18 de Dezembro de 2006 > Guiné 63/74 - P1378: António de Figueiredo Pinto, Alf Mil do BCAÇ 506: um veterano de Madina do Boé e de Beli

(2) Vd. posts de:

18 de Novembro de 2006 > Guiné 63/74 - P1292: Madina do Boé: contributos para a sua história (José Martins) (Parte I)

15 de Dezembro de 2006 > Guiné 63/74 - P1370: Madina do Boé: contributos para a sua história (José Martins) (Parte II)

21 de Dezembro de 2006> Guiné 63/74 - P1388: Madina do Boé: contributos para a sua história (José Martins) (III parte)

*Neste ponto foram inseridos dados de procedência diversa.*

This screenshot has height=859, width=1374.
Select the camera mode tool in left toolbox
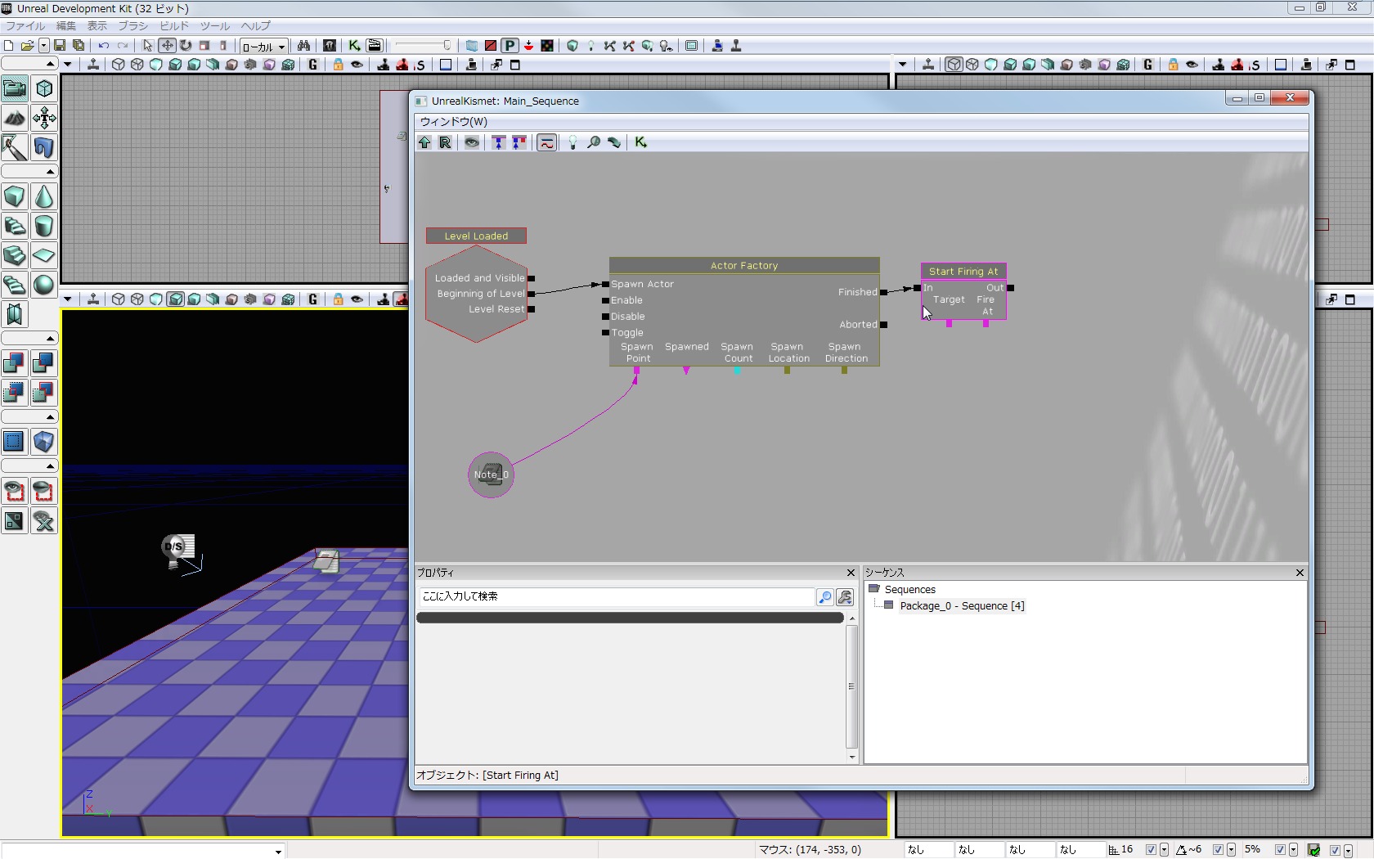tap(15, 88)
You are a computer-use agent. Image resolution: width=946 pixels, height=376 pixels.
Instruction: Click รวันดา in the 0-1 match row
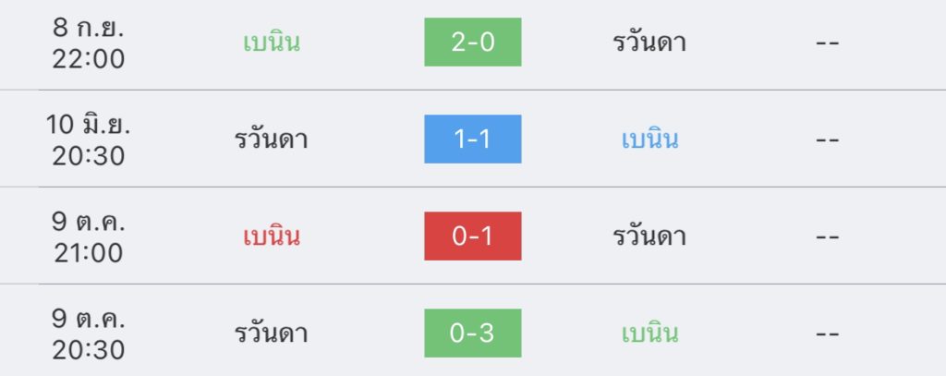[x=649, y=237]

Guiné 63/74 - P1436: Dossiê O Massacre do Chão Manjaco (Afonso M.F.Sousa) (1): Perguntas e respostas


Dossiê O massacre do chão manjaco > Ideia, pesquisa, compilação e edição de Afonso M. F. Sousa , ex-furriel miliciano de transmissões da CART 2412 (Bigene, Binta, Guidage e Barro, 1968/70) (1)

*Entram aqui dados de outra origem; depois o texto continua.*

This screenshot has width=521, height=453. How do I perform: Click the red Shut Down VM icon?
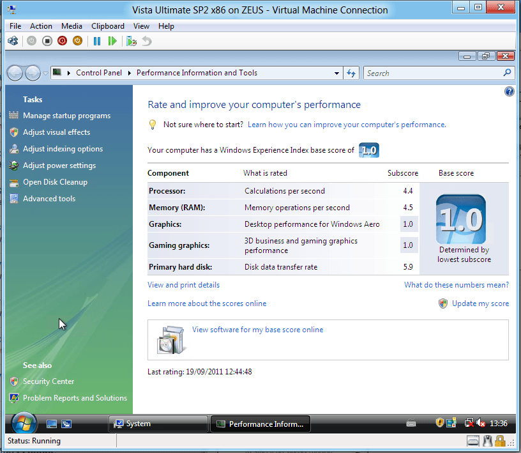[x=62, y=41]
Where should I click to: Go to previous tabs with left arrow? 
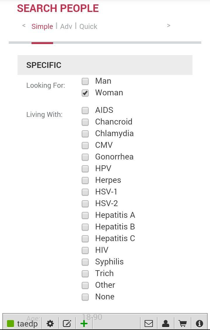coord(24,25)
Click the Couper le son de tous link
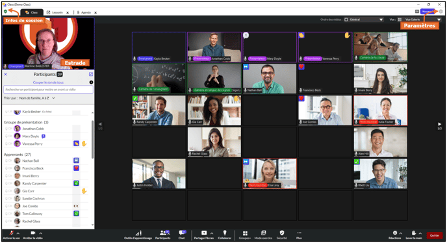Screen dimensions: 447x243 pos(48,83)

1 - O massacre do chão manjaco (Abril 1970): perguntas e respostas

2 - Major Pereira da Silva: uma memória e uma referência

3 - O enquadramento histórico da Guerra da Guiné, após 1970
Comentário de L.G.:
O Afonso merece um especial tributo por parte da nossa tertúlia. Há largas semanas, mesmo meses, que tem vindo a preparar este dossiê, a fazer investigação por conta própria, a consultar fontes primárias e secundárias. Com a honestidade intelectual, o rigor, a sensibililidade, a persistência e o patriotismo que eu lhe reconheço. Neste espaço de tempo, trocámos alguns mails e pusemos também o Leopoldo Amado ao barulho, entre outros membros e não-membros da nossa tertúlia.
No seu último mail, já deste ano, o Afonso acrescentou mais os seguintes esclarecimentos:

"Já agora aproveito para dizer que uma ou outra resposta (às dúvidas) poderão não ser definitivas. E dou este exemplo: à questão Quem foi o autor material da mutilação dos majores, à catanada?, existem três versões diferentes: Guade Nam Indami (Leopoldo Amado), Júlio Biague (Manuel Catarino) e André Gomes (João Varanda).

"Poderá, eventualmente, uma ou outra questão de somenos importância vir a suscitar outros eventuais depoimentos ou testemunhos que servirão à total clarificação deste que terá sido, provavelmente, o mais brutal e sanguinário comportamento do PAIGC, durante a guerra da Guiné (massacre).

"O trabalho, mesmo singelo, é um contributo para essa clarificação. O objectivo era esse.
E, no essencial, as respostas parecem-me dignas de todo o crédito.

"E já gora referir isto ou esta correlação: Num certo e longínquo dia de Maio de 1970, ao embarcarmos em Bissau, de regresso à Metrópole, deparámos com as quatro unas, lado a lado, no fundo do porão. O onde, quem e porquê não foi revelado, e sabemos a razão. Hoje ainda pesquisamos e procuramos as respostas a algumas dessas interrogações. Quase 37 anos depois ! "
_________

1 - O massacre do chão manjaco (Abril 1970): dúvidas e respostas
por Afonso M.F. Sousa


Tentativa de clarificação do massacre do Pelundo (NW da Guiné)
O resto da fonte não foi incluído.